--- RECORDS SHOWN ---
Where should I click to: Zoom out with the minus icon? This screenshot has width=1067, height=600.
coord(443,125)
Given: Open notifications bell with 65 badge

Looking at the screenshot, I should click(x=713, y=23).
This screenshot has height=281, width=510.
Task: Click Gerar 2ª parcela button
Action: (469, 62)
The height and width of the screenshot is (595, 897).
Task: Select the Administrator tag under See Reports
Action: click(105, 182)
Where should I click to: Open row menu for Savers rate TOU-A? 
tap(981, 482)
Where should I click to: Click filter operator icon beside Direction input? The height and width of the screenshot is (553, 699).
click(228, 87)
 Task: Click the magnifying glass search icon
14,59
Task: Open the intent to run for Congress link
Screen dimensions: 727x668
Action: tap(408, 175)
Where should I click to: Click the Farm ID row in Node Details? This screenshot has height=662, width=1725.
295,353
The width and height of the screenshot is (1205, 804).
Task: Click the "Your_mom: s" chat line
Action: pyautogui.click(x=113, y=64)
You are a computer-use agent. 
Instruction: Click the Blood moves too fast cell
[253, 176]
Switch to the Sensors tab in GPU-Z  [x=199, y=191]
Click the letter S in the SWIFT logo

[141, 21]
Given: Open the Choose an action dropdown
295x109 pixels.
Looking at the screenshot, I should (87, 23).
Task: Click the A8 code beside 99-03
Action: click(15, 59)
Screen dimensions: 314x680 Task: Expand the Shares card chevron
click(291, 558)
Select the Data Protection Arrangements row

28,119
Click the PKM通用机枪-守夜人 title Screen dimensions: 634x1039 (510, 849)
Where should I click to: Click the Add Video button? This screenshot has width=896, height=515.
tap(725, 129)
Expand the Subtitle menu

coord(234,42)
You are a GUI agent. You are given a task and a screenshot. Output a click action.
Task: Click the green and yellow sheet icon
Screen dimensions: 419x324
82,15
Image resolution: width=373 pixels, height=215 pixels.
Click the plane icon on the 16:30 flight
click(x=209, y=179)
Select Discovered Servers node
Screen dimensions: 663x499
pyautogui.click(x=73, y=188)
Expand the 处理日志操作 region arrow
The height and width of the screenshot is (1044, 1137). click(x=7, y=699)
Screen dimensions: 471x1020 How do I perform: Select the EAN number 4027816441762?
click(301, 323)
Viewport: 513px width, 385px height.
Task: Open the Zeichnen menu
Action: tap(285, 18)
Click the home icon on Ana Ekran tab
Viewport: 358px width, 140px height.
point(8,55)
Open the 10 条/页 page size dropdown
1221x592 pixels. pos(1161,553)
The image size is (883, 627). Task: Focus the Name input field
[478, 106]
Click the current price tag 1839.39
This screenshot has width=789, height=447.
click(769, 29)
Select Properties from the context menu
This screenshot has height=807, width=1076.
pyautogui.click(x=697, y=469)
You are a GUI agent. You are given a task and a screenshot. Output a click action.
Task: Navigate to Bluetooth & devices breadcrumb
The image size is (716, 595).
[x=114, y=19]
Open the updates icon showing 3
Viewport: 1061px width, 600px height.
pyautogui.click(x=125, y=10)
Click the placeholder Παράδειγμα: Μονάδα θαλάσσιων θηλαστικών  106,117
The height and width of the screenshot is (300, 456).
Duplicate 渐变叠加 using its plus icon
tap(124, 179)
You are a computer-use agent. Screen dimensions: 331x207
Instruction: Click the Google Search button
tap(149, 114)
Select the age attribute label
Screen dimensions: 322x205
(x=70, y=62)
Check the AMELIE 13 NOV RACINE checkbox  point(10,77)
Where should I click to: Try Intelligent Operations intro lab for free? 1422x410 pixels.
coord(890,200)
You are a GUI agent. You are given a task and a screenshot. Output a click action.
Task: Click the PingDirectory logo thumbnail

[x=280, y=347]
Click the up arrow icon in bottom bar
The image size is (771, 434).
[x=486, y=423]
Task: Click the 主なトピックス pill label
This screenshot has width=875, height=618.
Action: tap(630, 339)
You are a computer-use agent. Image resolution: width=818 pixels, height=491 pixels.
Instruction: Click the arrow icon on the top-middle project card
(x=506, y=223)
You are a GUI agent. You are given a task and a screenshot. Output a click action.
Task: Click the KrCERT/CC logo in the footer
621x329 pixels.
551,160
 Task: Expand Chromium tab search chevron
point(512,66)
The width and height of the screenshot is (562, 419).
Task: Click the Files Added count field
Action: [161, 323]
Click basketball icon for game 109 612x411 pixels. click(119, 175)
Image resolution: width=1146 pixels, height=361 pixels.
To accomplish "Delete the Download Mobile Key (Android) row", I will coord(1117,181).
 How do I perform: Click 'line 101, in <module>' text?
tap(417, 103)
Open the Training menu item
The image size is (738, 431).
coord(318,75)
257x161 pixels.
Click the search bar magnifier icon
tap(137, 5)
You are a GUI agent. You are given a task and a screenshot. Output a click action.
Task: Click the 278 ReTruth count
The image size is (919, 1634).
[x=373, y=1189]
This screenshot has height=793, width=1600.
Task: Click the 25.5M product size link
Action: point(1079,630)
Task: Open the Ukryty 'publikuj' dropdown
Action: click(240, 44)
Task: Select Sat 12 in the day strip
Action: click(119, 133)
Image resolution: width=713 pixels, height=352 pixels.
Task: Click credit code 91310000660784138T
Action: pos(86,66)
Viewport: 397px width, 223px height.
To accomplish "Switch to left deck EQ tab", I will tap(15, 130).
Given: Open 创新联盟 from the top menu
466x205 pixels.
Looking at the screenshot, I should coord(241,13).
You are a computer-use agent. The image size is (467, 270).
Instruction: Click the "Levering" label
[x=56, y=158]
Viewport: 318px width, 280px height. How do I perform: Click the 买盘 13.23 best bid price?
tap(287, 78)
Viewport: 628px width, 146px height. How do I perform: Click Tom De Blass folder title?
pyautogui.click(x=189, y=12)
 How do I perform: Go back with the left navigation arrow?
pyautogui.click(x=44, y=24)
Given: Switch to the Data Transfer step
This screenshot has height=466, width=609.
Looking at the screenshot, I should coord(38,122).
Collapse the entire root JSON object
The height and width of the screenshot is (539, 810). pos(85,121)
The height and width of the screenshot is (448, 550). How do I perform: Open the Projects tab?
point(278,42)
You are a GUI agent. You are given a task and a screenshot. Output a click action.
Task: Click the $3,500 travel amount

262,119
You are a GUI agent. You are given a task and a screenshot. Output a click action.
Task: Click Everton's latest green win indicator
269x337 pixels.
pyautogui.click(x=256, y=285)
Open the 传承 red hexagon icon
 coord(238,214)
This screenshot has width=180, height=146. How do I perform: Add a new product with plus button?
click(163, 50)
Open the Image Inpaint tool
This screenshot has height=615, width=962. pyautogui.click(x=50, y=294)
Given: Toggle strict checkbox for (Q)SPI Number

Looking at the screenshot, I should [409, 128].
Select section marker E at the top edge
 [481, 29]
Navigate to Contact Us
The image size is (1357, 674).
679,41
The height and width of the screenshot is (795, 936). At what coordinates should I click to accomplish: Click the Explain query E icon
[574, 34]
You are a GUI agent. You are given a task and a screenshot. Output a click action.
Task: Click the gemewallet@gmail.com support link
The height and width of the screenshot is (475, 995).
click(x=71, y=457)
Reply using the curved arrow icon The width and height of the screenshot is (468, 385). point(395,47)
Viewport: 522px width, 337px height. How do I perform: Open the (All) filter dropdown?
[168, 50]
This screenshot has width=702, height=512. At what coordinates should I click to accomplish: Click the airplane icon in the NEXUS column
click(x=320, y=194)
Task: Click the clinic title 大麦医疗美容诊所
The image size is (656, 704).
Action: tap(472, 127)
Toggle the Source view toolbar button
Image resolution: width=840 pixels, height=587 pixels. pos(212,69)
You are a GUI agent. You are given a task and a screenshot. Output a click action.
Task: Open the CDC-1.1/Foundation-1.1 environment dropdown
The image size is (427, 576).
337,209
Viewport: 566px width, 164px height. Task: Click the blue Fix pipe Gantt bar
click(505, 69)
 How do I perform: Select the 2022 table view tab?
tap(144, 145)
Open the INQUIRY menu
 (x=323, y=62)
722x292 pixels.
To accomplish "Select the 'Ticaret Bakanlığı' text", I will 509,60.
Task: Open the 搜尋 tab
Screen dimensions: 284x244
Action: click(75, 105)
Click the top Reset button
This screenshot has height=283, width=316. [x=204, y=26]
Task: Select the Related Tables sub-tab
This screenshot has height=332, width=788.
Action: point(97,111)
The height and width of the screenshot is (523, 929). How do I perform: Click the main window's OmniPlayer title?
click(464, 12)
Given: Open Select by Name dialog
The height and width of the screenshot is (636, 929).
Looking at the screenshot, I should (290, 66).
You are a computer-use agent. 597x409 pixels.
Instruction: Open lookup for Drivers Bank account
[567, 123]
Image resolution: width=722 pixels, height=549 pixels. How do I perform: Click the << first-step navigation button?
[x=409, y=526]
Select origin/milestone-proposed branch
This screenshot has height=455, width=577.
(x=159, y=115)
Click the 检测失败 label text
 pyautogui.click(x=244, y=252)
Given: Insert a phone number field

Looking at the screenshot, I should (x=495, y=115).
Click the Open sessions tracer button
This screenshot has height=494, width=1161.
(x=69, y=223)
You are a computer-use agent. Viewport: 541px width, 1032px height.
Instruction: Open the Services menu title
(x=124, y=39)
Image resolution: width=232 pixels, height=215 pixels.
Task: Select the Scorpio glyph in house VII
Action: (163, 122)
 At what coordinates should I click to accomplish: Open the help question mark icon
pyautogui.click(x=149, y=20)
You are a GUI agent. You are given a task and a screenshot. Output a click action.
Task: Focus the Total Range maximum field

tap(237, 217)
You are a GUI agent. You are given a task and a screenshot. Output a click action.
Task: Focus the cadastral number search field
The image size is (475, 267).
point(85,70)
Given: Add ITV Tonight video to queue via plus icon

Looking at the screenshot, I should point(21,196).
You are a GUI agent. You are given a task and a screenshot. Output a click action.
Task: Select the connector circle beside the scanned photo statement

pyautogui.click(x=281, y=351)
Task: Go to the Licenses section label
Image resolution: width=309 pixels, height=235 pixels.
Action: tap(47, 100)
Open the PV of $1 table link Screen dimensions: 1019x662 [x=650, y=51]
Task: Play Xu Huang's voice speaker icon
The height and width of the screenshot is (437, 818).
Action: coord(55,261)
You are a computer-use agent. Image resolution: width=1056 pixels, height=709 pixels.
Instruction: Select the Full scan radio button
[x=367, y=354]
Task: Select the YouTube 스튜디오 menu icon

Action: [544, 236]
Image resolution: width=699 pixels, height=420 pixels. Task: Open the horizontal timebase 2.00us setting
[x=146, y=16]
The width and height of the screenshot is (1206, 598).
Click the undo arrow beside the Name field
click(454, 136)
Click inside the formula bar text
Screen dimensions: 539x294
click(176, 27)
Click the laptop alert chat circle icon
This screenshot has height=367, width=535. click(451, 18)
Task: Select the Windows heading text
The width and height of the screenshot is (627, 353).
---
● **BRIEF**
For the string "green", go through the entries above and copy each line where it occurs.

● **WRITTEN SOLUTION**
Task: Click the green and yellow sheet icon
Task: Click Everton's latest green win indicator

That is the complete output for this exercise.